Bolivia: la vuelta a la democracia y el retorno del mas al poder

Bolivia: la vuelta a la democracia y el retorno del mas al poder

Casi un año tuvo que transcurrir para que el pueblo boliviano volviese a las urnas y decidiese con su voto quien debería suceder a Evo Morales tras su salida forzosa a fines de 2019. Así, tras los comicios de este domingo, que por amplia mayoría darían como ganador al binomio Luis Arce – David Choquehuanca (Movimiento al Socialismo), Bolivia recuperaba la democracia.

Se cerraba un capítulo oscuro de su historia, que había comenzado el 10 de noviembre de 2019, con el golpe de Estado a Evo Morales y la posterior asunción, dos días después, del gobierno de facto de Jeanine Áñez.

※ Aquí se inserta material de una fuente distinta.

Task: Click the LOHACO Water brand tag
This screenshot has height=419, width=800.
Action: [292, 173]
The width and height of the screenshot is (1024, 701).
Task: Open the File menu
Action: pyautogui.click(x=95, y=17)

Recordemos que tras asumir, el gobierno de la ex senadora se presentaba como un gobierno transitorio cuyo principal objetivo era convocar a elecciones y entregar el poder lo más pronto posible. Sin embargo, el tiempo se encargaría de demostrar lo contrario: en este año, Jeanine Áñez no sólo pospuso como tres veces la fecha de los comicios (alegando a la pandemia como excusa), sino que también – incumpliendo con una de sus promesas – se animó a lanzar su candidatura para participar de esas elecciones (lo que finalmente desistió en septiembre).

De este modo, fueran o no válidos los motivos para no llevar adelante los comicios, lo cierto es que una presidenta de facto logró gobernar el país por casi un año. Y esto, indudablemente, tuvo consecuencias.

Tratándose de un gobierno con una fuerte carga ideológica y con una legitimidad originaria bastante cuestionable, era de esperarse que durante los 344 días que van de su gobierno, haya procurado deshacer y desmantelar todo lo hecho por el líder indígena durante sus más de 13 años en el poder. Como si su misión fuese “purgar” al Estado de todos aquellos elementos que tuviesen que ver con el legado de Evo Morales.

Para cumplir tal fin, no sólo adoptó medidas que en numerosas ocasiones no contaron con el aval parlamentario – ruptura de relaciones con Cuba y Venezuela; cambio de gran parte del servicio diplomático o bien la eximición de responsabilidad penal a las FFAA –, sino que también se apoyó en un discurso que deslegitimara y desprestigiara al MAS, reduciéndolo a un gobierno corrupto, dictatorial y violento.

A su vez, su gobierno estuvo plagado de irregularidades y casos de corrupción, al mismo tiempo que militarizó la calle, cercenó la libertad de expresión, y persiguió, hostigó y detuvo a funcionarios y simpatizantes del gobierno anterior.

Ahora bien… ¿Cómo se explica que un gobierno con estas características finalmente haya decidido organizar las elecciones y luego aceptar los resultados?

Una de las razones es la confianza que se tenía la oposición para vencer a la fórmula del MAS. Evidentemente, apoyada en la creencia de que con el apoyo de los medios de comunicación hegemónicos, la erradicación del “masismo” y la ausencia de la figura de Evo Morales (refugiado en nuestro país), serían suficiente para alcanzar la victoria. Como si la fuerza y la influencia de un movimiento social – no sólo de un partido – pudiesen reducirse y deshacerse de la noche a la mañana.

No menos cierto es que la confianza que una parte de la comunidad internacional le depositó con el objetivo de convocar a nuevas elecciones, si no se cumplía con el mismo, en algún momento se acabaría. Por lo que posponer nuevamente la cita electoral, le supondría potencialmente perder el apoyo de quienes en un principio le confiaron esa misión.

Por lo tanto, la imposición de la fórmula del MAS no sólo representa la vuelta a la democracia, sino también el retorno al poder de la principal fuerza política del país.

Y en este sentido, ha quedado claro que el MAS supo hacer una lectura inteligente del momento político y económico que atraviesa Bolivia, eligiendo a un candidato – sí, quizás obligado por la anulación de la candidatura de Evo Morales – que proviene de la clase media urbana y que fue el principal artífice y responsable de la política económica que llevaría a Bolivia a un crecimiento económico sostenido y envidiable durante años.

De esta manera, con esta fórmula, además de atraer a sectores medios – sin descuidar la identidad indígena y campesina del MAS -, se ha procurado construir la imagen de un gobierno más pragmático que ideológico, condición necesaria para alcanzar la paz social y la convivencia democrática.

En suma, si bien estas elecciones han demostrado que Evo Morales ha dejado una huella importante en la política boliviana, la figura de Arce es relevante para la construcción de nuevos liderazgos (pensando a futuro) y para otorgarle una bocanada de aire fresco al movimiento que dirige el líder indígena.